1. Identify all secret fields
2. Create .env file
3. Update config to use ${ENV_VAR} syntax
4. Set proper permissions on .env

This is error-prone and tedious, especially for configs with many tokens (Discord bots, Telegram accounts, API keys).

Proposed Solution

Add a --fix-secrets flag (or include in --fix) that:

1. Scans config for known secret patterns:

   • *.token, *.botToken, *.apiKey, *.authToken
   • Provider-specific fields in models.providers.*.apiKey
   • Skill API keys in skills.entries.*.apiKey
   • Sandbox env vars containing secrets

2. Generates .env file with extracted values:

   # Generated by clawdbot security audit --fix-secrets
   DISCORD_HERMES_TOKEN=MTQ2NDcw...
   TELEGRAM_HERMES_TOKEN=8139723...
   ZAI_API_KEY=122c9b68...

3. Updates config to reference env vars:

   "token": "${DISCORD_HERMES_TOKEN}"

4. Sets proper permissions (chmod 600 .env)

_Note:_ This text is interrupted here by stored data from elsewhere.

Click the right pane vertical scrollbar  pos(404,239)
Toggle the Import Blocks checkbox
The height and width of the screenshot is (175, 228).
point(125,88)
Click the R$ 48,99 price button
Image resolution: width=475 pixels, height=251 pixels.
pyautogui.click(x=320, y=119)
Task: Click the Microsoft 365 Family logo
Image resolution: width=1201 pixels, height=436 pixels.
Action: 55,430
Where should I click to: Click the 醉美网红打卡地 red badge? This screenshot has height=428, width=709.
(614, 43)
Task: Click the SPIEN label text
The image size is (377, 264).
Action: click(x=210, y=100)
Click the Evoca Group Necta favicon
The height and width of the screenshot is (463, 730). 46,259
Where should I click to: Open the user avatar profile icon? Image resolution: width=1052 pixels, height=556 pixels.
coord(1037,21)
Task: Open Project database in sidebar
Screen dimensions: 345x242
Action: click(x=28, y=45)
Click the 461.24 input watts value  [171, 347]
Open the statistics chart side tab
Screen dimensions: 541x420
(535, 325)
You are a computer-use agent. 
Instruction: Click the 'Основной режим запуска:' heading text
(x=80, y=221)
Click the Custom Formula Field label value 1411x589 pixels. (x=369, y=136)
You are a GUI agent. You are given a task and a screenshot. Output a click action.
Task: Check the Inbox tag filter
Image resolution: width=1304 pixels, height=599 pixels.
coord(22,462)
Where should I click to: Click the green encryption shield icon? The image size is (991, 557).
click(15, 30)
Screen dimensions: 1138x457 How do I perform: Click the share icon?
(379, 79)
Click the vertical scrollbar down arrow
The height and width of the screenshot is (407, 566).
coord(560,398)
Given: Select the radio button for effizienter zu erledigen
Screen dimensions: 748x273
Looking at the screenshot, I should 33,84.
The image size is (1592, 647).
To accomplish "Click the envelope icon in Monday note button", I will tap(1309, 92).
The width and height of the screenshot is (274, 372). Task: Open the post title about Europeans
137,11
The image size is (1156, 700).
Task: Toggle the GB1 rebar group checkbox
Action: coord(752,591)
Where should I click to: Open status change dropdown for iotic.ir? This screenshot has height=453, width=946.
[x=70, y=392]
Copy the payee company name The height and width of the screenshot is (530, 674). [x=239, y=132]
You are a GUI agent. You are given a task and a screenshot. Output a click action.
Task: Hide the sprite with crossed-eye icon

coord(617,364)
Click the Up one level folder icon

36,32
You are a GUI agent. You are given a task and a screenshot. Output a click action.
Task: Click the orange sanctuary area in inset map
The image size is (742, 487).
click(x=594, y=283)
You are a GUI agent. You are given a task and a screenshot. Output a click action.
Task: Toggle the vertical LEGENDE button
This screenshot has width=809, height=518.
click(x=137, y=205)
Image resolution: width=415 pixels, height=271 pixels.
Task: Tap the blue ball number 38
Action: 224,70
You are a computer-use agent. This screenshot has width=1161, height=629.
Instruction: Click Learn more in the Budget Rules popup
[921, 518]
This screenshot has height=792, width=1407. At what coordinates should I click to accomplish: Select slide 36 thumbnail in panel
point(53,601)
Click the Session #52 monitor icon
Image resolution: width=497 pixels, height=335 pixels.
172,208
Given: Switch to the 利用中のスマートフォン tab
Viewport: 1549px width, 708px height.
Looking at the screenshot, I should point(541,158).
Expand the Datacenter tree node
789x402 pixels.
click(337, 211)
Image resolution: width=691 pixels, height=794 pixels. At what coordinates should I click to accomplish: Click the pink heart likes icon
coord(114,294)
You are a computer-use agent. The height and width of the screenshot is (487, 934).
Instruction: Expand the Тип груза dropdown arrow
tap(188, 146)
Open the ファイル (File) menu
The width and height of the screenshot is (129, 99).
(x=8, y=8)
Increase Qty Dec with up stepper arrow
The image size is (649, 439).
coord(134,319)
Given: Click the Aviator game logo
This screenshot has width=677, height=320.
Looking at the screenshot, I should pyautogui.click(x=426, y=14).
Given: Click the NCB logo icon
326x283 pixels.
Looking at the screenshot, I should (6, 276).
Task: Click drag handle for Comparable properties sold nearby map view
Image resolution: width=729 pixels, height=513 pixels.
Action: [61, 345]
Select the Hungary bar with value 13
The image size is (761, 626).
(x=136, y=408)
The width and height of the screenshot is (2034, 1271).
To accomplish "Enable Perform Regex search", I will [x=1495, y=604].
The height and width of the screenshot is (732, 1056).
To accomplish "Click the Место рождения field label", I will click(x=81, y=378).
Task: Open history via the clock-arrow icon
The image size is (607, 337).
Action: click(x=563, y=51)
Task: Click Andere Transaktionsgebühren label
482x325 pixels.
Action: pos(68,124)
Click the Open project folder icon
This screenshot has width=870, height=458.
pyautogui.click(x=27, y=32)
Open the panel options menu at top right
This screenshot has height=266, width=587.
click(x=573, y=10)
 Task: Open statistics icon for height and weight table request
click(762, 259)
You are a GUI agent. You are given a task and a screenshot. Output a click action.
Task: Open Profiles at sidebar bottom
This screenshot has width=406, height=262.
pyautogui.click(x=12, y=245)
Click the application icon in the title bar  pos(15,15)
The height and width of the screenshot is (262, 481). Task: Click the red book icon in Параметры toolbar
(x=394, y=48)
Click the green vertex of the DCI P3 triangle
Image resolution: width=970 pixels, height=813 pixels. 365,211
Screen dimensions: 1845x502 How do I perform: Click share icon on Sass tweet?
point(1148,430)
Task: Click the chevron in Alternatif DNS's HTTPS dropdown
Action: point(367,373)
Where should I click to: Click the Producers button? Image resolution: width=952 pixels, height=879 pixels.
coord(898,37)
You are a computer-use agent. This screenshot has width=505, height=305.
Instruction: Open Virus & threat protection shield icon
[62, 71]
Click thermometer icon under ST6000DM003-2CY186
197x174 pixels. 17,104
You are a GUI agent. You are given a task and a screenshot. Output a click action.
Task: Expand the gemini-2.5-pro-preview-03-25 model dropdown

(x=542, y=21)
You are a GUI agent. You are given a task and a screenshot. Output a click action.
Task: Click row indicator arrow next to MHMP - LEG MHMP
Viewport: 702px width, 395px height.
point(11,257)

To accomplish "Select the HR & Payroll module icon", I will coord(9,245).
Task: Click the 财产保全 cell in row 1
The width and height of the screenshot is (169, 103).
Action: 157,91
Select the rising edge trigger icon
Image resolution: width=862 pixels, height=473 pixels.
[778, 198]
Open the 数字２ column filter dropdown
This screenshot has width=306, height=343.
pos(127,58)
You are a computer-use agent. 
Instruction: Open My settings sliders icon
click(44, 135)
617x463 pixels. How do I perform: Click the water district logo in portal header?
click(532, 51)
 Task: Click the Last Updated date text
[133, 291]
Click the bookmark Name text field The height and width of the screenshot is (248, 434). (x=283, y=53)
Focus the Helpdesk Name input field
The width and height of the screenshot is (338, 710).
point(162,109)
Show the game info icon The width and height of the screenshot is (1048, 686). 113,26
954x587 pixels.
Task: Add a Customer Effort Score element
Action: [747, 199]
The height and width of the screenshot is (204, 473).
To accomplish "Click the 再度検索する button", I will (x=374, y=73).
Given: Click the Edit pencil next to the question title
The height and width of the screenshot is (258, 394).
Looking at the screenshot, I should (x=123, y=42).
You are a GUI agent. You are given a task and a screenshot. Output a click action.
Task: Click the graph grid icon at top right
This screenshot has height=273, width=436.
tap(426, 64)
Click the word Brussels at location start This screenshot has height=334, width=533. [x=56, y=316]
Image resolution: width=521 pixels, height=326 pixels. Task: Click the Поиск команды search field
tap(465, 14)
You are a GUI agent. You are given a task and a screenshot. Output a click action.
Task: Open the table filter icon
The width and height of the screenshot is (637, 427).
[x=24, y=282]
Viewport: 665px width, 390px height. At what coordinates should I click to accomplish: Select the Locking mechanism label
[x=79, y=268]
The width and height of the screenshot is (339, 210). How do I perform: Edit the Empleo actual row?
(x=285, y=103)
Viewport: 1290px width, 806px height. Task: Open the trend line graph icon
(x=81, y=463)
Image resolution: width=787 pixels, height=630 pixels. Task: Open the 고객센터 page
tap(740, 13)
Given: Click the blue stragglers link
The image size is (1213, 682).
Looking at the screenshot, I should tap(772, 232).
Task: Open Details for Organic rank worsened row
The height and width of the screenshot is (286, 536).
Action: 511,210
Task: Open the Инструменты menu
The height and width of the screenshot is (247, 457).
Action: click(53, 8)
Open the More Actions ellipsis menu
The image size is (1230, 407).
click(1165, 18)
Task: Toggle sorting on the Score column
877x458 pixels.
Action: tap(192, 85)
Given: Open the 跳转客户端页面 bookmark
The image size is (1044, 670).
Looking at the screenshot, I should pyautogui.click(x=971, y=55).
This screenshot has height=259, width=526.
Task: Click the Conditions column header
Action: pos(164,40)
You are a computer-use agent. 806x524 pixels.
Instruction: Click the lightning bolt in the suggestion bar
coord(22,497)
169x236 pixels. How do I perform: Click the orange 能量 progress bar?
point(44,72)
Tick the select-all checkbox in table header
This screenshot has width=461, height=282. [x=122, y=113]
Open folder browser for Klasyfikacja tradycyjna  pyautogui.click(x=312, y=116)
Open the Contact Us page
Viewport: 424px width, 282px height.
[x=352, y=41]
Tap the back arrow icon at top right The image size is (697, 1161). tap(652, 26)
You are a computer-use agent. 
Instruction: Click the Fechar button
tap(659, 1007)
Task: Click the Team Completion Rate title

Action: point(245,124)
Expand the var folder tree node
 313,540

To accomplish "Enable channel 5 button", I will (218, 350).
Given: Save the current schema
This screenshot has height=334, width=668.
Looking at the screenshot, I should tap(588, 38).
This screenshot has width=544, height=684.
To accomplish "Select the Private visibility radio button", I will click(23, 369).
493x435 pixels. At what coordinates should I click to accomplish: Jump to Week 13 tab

5. Prints reminder to add .env to .gitignore

Example Output

$ clawdbot security audit --fix-secrets

Found 12 hardcoded secrets:
  - channels.discord.accounts.hermes.token
  - channels.telegram.accounts.default.botToken
  - models.providers.zai.apiKey
  ...

Created: ~/.clawdbot/.env (chmod 600)
Updated: ~/.clawdbot/clawdbot.json

⚠️  Add .env to your backup exclusions
⚠️  Restart gateway to apply changes

Related

• Feature: Keychain / secrets-manager support for sensitive credentials #2065 (Keychain support) - complementary; .env is a simpler first step

[sebslight]

OpenClaw Maintainer Triage // Issue Closure

Hi — this is a joint maintainer effort to keep the repo moving. We’re currently seeing ~30 new issues per hour, and we can’t review every future request without slowing down critical stabilization work. This issue is unlikely to be considered in the near term, so we’re closing it to keep the pipeline moving while we focus on stability.

We’re very sorry this is happening, but we won’t be able to look at the comments on this issue.

Want to make your request stand out? Submit a PR and report to #pr-thunderdome-dangerzone on Discord — READ THE TOPIC. Give us a clear briefing: what it fixes, who it helps, and why it’s worth shipping.

Thanks for understanding and for contributing.